Tuesday, November 10, 2009

New Technology, Not Better Technology

by Julia Buckley
We have gone through a lot of telephones in my family. Home phones tend to be expensive these days, but they are cheaply made (cell phones are a different category, and they're for another blog post). I'm talking about the landline--the good old house phone which, in our case, has always been mounted on the wall.

But the last few phones we had were so light and insubstantial that if we tried to travel while talking--travel,say, across the room--the phone got yanked out of its moorings and clattered onto the floor. Our most recent phone fell and clattered so often that I indulged in some insane moments, yelling at it while it lay in all its cheapness on our hard wood floor.

These events gave rise to a wave of nostalgia, and I indulged in memories of my 1960s and 70s era rotary-dial phones: big, heavy, substantial and ever reliable, these phones were soon phased out for the newer models, because lighter is better, right?

I was not convinced. I've blogged before about planned obsolescence, and my phone experience put me on that soapbox once again.

This time, though, I followed my nostalgia to Ebay, where I found the lovely rotary model in the photo. I purchased it for ten dollars, and it now sits regally on my desk. It works, by the way, and every time I dial it I thrill to the sound of the dialing disk as it slides back into place.

What if I'm on the phone, but I want to wheel my chair over to the other desk--the one where I pay the bills? No problem. This jumbo telephone isn't going anywhere--and it has nice little rubber feet that help to hold it in place.
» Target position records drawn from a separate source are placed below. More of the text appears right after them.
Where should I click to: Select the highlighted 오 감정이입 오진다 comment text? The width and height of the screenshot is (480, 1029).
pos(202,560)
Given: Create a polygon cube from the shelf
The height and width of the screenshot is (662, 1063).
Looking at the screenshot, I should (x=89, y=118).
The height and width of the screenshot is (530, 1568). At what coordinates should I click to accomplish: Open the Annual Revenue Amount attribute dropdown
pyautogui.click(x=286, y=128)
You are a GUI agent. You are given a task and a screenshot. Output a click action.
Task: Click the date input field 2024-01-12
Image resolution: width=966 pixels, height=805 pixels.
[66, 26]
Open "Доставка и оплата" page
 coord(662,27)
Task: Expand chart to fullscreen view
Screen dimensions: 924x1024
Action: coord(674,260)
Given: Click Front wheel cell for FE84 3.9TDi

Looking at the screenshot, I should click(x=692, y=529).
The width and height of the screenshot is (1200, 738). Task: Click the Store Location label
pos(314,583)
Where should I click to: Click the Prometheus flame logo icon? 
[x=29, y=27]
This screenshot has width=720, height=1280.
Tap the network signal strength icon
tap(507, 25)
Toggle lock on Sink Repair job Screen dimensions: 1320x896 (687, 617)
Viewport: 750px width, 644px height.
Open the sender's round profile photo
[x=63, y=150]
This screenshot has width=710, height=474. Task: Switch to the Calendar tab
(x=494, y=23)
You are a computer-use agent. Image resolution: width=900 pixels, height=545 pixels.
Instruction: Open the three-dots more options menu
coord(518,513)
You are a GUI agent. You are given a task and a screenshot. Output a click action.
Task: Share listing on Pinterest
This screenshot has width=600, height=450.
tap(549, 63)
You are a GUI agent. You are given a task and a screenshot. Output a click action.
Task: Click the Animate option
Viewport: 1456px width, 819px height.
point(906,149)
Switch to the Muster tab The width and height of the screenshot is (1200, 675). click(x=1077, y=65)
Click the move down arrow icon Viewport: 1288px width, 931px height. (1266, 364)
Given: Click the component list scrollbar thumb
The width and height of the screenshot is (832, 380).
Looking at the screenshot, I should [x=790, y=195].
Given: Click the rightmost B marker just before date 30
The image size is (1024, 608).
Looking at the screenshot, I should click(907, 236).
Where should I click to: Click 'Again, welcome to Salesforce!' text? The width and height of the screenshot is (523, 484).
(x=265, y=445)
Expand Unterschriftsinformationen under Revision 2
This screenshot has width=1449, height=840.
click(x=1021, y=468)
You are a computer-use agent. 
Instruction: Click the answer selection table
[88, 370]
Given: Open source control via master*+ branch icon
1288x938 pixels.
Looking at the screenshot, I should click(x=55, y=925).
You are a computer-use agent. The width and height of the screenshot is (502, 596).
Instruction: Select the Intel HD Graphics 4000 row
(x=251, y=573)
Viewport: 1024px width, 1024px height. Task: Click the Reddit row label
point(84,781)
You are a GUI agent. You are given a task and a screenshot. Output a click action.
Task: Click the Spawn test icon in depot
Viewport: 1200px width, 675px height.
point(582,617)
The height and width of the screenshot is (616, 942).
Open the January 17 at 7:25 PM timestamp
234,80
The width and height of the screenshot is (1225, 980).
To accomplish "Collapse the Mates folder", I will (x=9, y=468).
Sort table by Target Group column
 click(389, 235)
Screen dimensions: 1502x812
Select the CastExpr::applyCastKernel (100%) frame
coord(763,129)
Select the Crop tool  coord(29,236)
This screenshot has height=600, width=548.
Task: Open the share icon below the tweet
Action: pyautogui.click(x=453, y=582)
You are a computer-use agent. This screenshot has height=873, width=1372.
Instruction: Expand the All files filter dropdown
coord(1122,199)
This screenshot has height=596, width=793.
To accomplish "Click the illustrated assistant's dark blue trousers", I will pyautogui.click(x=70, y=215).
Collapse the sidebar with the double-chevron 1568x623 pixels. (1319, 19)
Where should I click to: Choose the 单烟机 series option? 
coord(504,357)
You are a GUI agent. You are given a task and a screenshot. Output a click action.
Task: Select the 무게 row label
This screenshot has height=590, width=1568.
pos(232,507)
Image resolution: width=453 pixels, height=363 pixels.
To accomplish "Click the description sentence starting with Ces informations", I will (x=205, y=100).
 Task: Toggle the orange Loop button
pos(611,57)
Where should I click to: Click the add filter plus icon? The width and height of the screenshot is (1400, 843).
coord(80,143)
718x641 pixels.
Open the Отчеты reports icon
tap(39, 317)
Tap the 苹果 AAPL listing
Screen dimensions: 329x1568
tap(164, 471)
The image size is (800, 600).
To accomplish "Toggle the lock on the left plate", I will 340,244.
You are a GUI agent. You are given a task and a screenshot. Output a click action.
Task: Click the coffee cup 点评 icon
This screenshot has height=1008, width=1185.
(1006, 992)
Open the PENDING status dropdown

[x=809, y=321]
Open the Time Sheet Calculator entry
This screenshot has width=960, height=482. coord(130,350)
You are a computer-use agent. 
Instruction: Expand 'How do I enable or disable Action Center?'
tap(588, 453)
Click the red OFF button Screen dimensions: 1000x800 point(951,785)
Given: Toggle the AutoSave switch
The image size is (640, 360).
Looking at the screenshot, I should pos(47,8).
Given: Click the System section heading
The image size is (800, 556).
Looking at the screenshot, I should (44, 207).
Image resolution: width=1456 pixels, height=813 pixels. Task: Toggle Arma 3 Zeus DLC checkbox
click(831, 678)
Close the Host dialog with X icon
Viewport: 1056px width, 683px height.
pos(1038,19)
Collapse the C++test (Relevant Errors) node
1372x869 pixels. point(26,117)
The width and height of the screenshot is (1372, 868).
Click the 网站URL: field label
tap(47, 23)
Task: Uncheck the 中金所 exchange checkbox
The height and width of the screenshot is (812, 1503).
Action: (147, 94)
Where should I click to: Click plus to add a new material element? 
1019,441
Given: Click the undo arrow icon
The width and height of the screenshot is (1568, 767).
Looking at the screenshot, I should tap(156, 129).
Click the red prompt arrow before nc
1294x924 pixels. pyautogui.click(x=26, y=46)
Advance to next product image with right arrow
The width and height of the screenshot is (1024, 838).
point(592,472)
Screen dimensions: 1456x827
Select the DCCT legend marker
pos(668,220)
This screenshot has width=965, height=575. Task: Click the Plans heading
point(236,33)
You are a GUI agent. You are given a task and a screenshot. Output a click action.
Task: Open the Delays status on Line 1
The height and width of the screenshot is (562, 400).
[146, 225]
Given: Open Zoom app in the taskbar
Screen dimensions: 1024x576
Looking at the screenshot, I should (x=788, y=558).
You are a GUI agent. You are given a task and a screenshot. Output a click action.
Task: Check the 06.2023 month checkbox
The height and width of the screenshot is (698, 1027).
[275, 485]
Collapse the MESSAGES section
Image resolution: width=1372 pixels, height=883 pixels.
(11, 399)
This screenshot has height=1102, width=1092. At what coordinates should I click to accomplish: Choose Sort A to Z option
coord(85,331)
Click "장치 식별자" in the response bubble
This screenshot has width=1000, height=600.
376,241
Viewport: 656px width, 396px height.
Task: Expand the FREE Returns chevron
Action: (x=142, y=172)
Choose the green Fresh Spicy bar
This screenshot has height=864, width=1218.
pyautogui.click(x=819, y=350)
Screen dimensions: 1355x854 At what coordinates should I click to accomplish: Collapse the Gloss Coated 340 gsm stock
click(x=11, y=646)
So I say hurrah for Ebay and for the chance to reclaim some of the value that has been lost in the age of expediency. I highly recommend my rotary dial, and if you call me, you can bet I'll answer you on that one, and not the little cheapie on the wall.

11 comments:

Dru said...

I look at the appliances we had pre-technologically driven and they were built to last no matter how many times they were accidentally dropped.

Paul Lamb said...

Why even have a land line at all? They are a vestige of a clumsy past.

Alan Orloff said...

So that's what happened to my old phone! (If you happen to run across my Betamax, let me know.)

I still listen to vinyl LPs. I love the hisses and pops.

Julia Buckley said...

Dru, I'm with you. (That's a poem). Things were just made with better quality--I guess it all comes down to $$ and how much profit people want to make.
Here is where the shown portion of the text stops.